Der Deutsche Gewerkschaftsbund (DGB) unterstützt, dass Ungeimpfte bei der Erbringung von Testnachweisen selbst in der Pflicht sind. "Da es auch andere, kostenfreie Instrumente des Infektionsschutzes gibt - allen voran die Impfung - sind die Beschäftigten aufgerufen, diese Möglichkeit wahrzunehmen", sagte der DGB-Vorsitzende Reiner Hoffmann der "Welt". Es gelte hier nicht uneingeschränkt die sonst übliche Regelung, dass der Arbeitgeber für die Kosten des Arbeitsschutzes aufkommt.


Der geschäftsführende Bundesarbeitsminister Hubertus Heil (SPD) warnt Ungeimpfte eindringlich vor Lohnausfall. Mit Inkrafttreten von 3G am Arbeitsplatz drohten für Ungeimpfte ohne tagesaktuellen Test eben auch finanzielle Folgen, sagte er der "Bild". Menschen müssten sich impfen lassen.
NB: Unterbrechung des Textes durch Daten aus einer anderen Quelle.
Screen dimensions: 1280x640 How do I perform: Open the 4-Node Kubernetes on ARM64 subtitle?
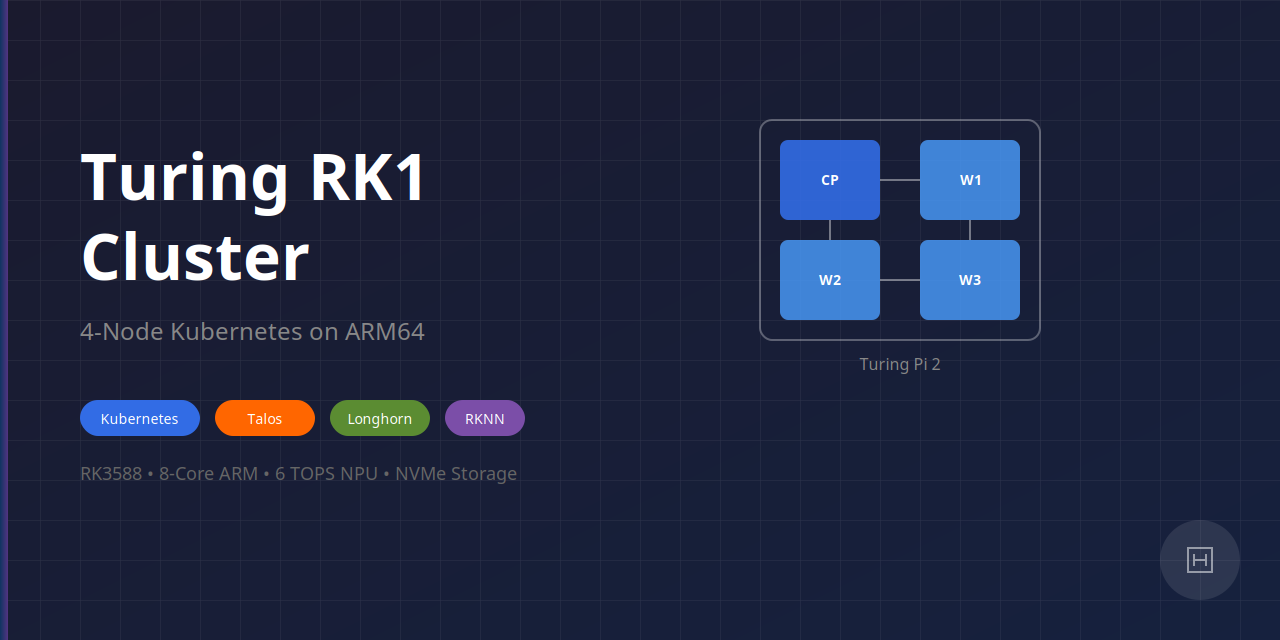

"Wer den Arbeitsplatz betritt, muss ab kommender Woche nachweisen, dass er oder sie geimpft ist, und wenn das nicht da ist, einen tagesaktuellen Test mitbringen. Wenn man das nicht tut, darf man den Betrieb nicht betreten, und dann muss man auch damit rechnen, dass zum Beispiel Lohnfortzahlung in Frage steht", so Heil. Er sagte in Richtung der Unternehmen: "Arbeitgeber haben das zu kontrollieren."


Weiterhin wies der Minister darauf hin, dass wegen der Pandemie auch Firmenschließungen in den nächsten Wochen möglich seien: "Lokal ist das nicht ausgeschlossen", sagte Heil der "Bild".


In Sachsen-Anhalt sollen die neuen Regeln voraussichtlich am Mittwoch in Kraft treten. Am Dienstag will die Landesregierung die Maßnahmen beschließen und veröffentlichen.